Originally published by AxiTrader
Back on the April 20 I highlighted that - based on my system - USD/JPY showed signs of a turn and that a break of 109.17 would trigger me long.
Since then we've had the gap open on Monday, consolidation and then big surge again last night with USD/JPY putting in an outside day which has taken it to 111.04 as I write this morning.
That means prices are now at a level where this dollar-yen rally faces its first significant hurdle.
That hurdle - 111.55/65 - represents the bottom of the trading range USD/JPY occupied between late December 2016 and late March this year. We've already seen one false break back inside the range soon after the initial break lower. This level was then retested a few days later.

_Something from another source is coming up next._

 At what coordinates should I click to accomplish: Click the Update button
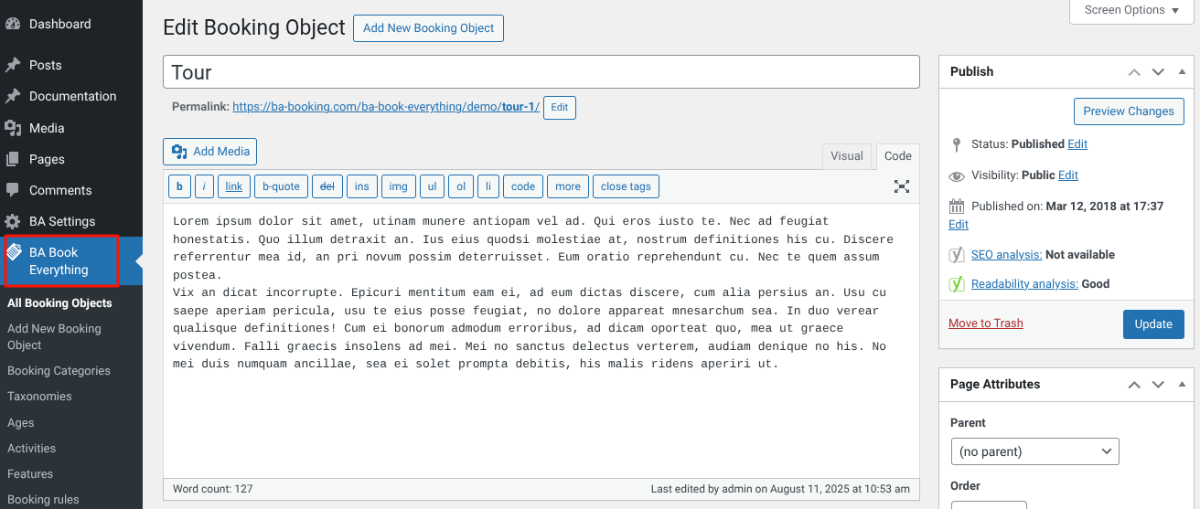click(x=1152, y=324)
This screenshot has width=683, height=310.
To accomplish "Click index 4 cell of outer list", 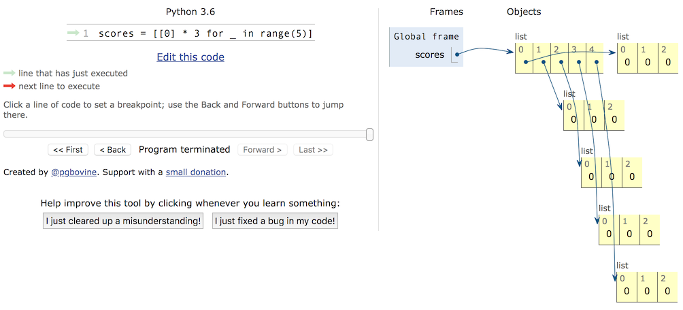I will [595, 58].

So it's clear traders had their eye on it previously and will likely be watching it again.
My daily charts suggest this rally has legs and a move toward 112.00/20 is on the cards.

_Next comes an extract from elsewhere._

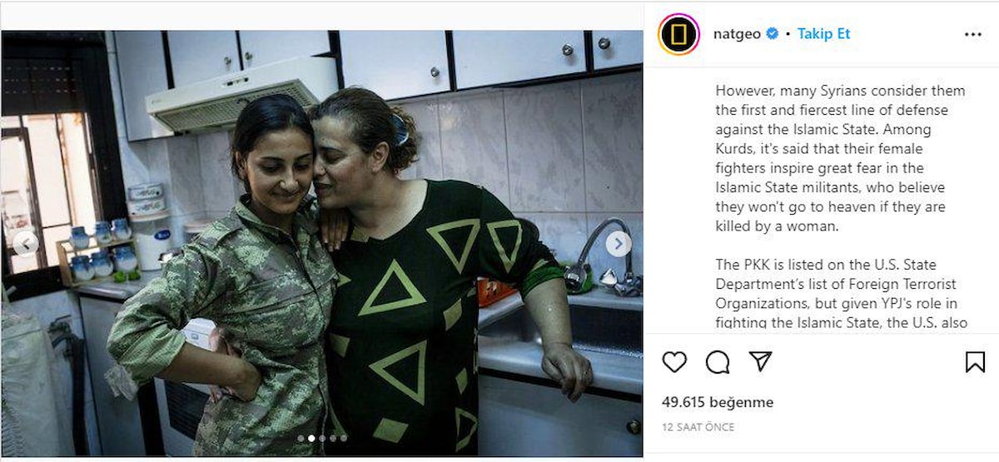Screen dimensions: 999x462
Task: Open the natgeo profile picture
Action: coord(678,34)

But the 4-hour charts show USD/JPY to be in overbought territory and suggest this level of overhead resistance and previous range bottom should cap any move over the next 24 hours.
Indeed the 4-hour charts suggest a move back toward 110.35/50.
Looking out a day the BoJ meeting tomorrow and the announcement on policy could be interesting. Though no change is expected it is worth noting that yesterday BoJ governor Kuropda said he expects Japanese CPI to pick up toward 2% while his deputy Mr Iwata actually said the BoJ is conducting a simulation on its exit strategy.
Any change will see my stop on this long hit as it would likely see Yen buying and USDJPY selling. But I'm not expecting any change just yet.
Have a great day's trading.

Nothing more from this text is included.